▶ **Exercise prompt**:
Reproduce the data below word for word, leaving out the pictures.

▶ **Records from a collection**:
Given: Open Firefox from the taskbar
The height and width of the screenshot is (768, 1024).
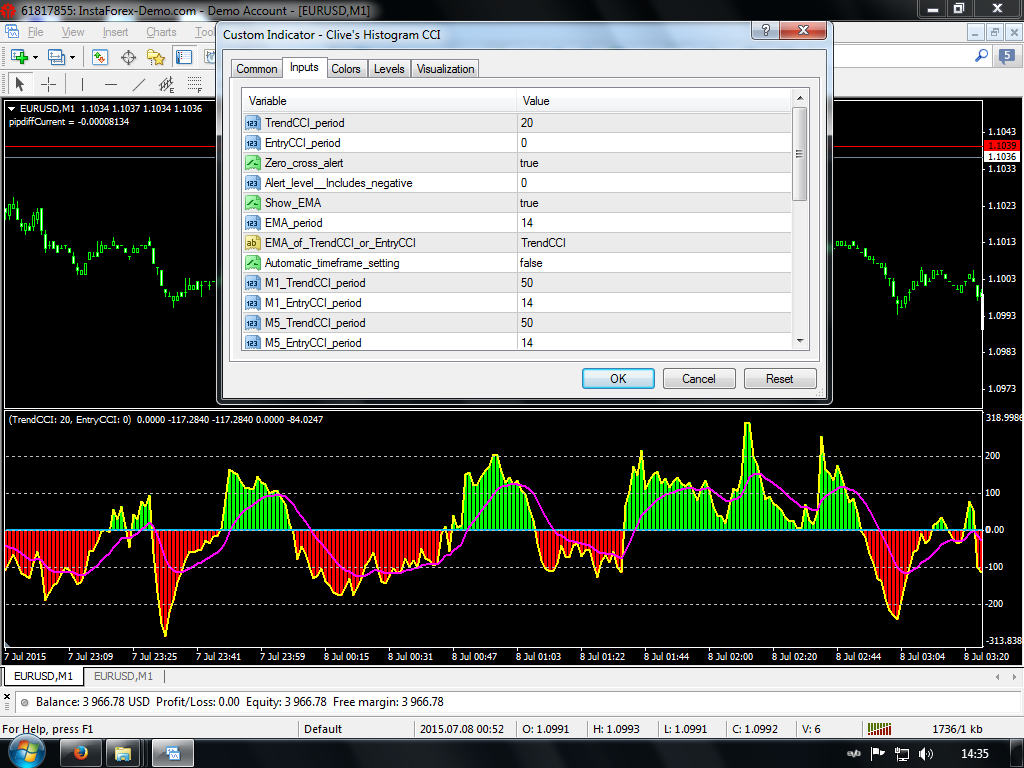Looking at the screenshot, I should (80, 752).
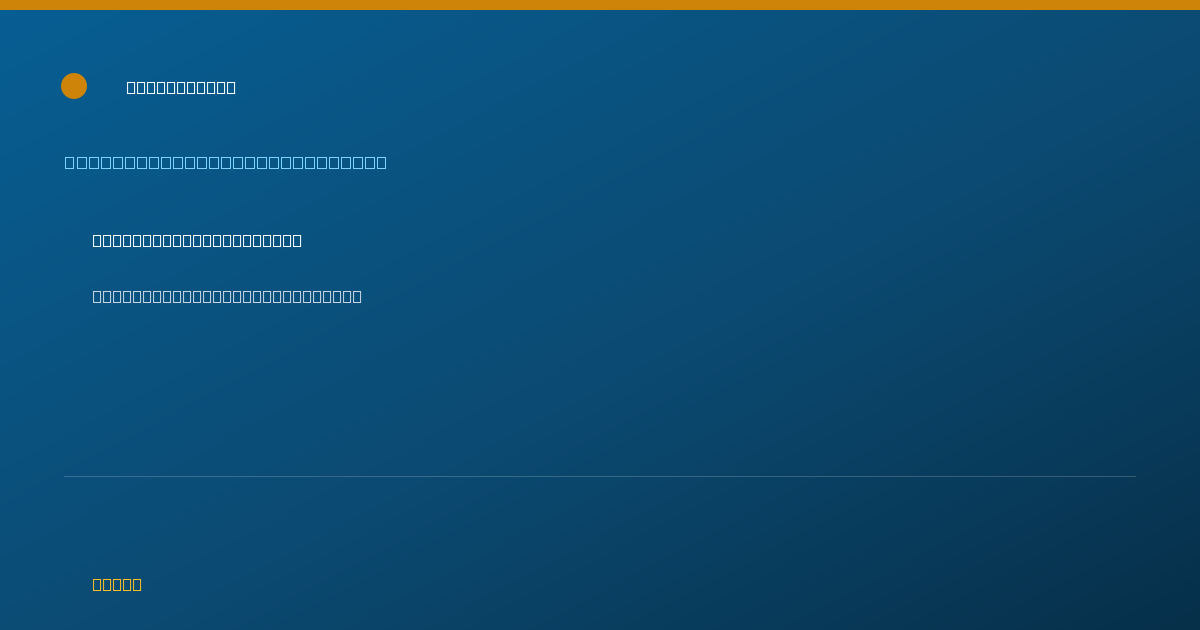Click the first character of the gray paragraph
This screenshot has height=630, width=1200.
coord(98,296)
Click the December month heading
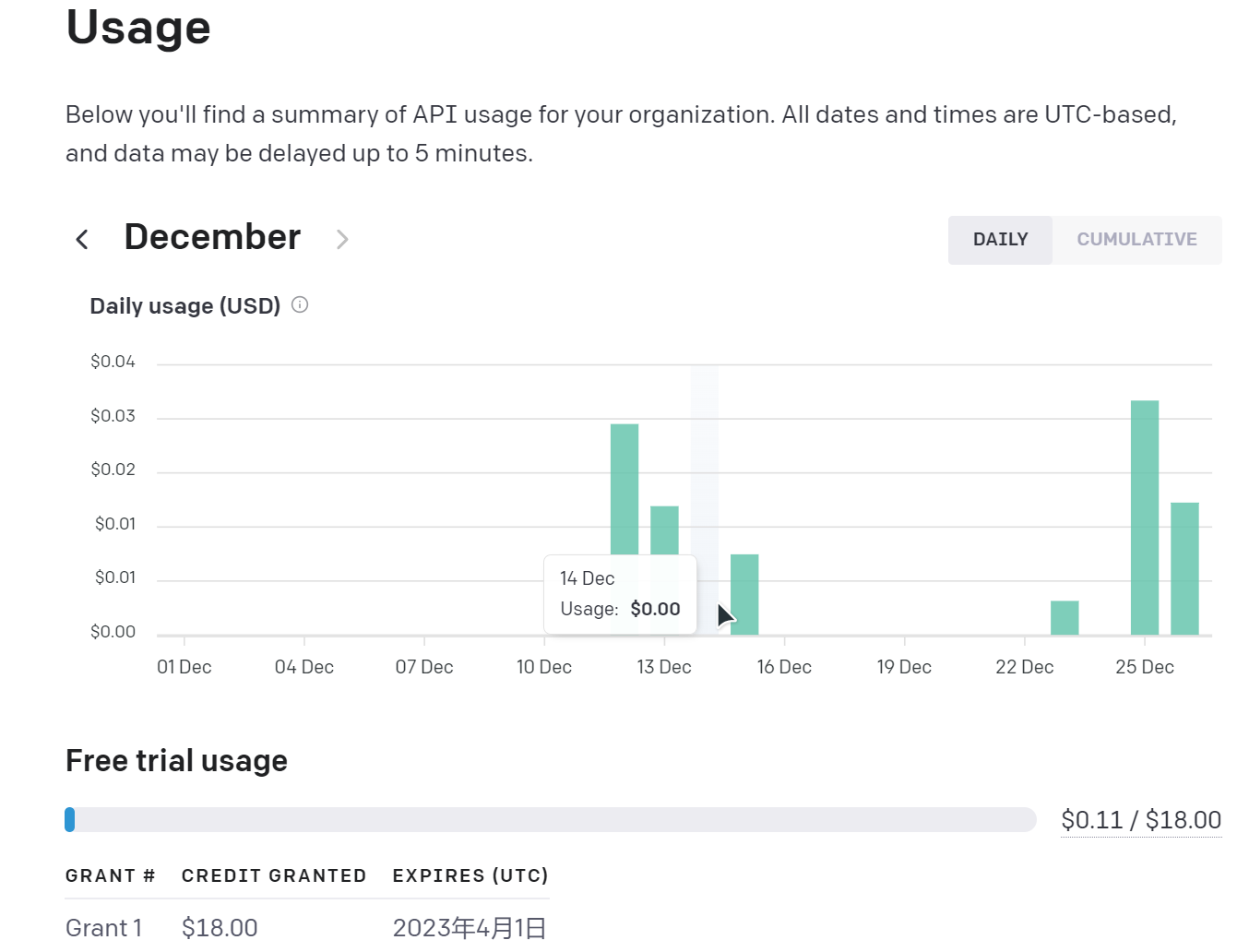Screen dimensions: 1237x952 pos(212,237)
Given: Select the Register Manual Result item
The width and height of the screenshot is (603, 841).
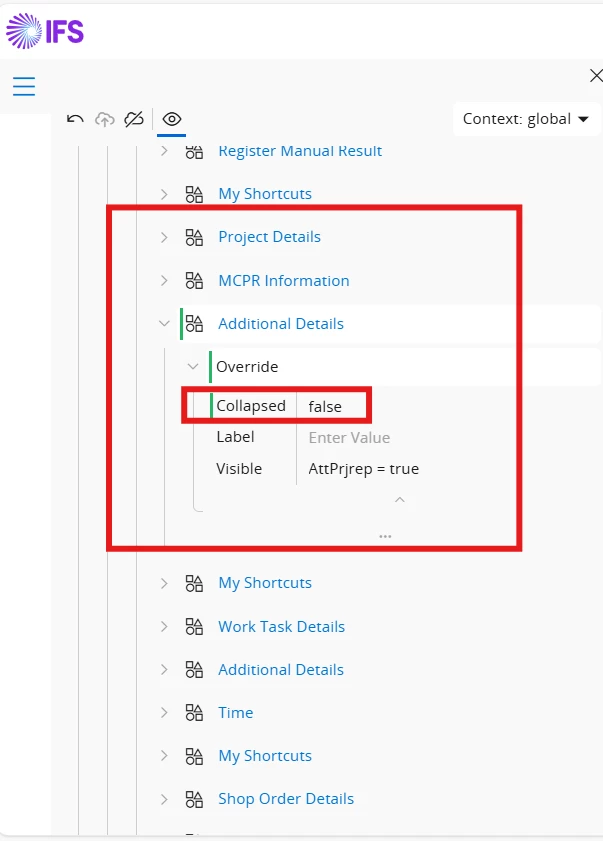Looking at the screenshot, I should click(300, 151).
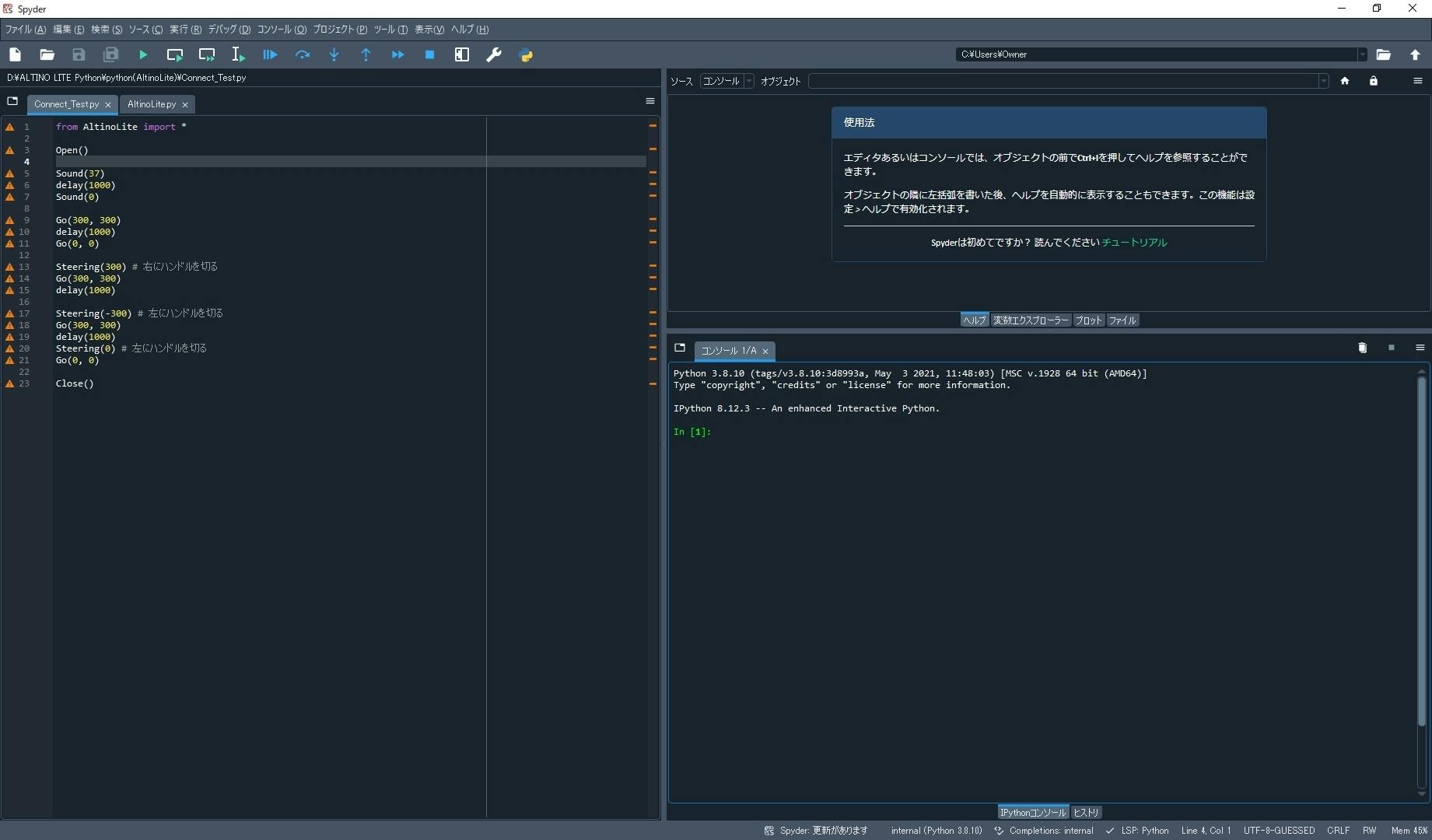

▶ **Task output**:
Given: Open Firefox from the taskbar
The height and width of the screenshot is (768, 1024).
Looking at the screenshot, I should (80, 752).
Click the first character of the gray paragraph
This screenshot has height=630, width=1200.
coord(98,296)
Click the December month heading
Screen dimensions: 1237x952 pos(212,237)
Given: Select the Register Manual Result item
The width and height of the screenshot is (603, 841).
Looking at the screenshot, I should click(300, 151).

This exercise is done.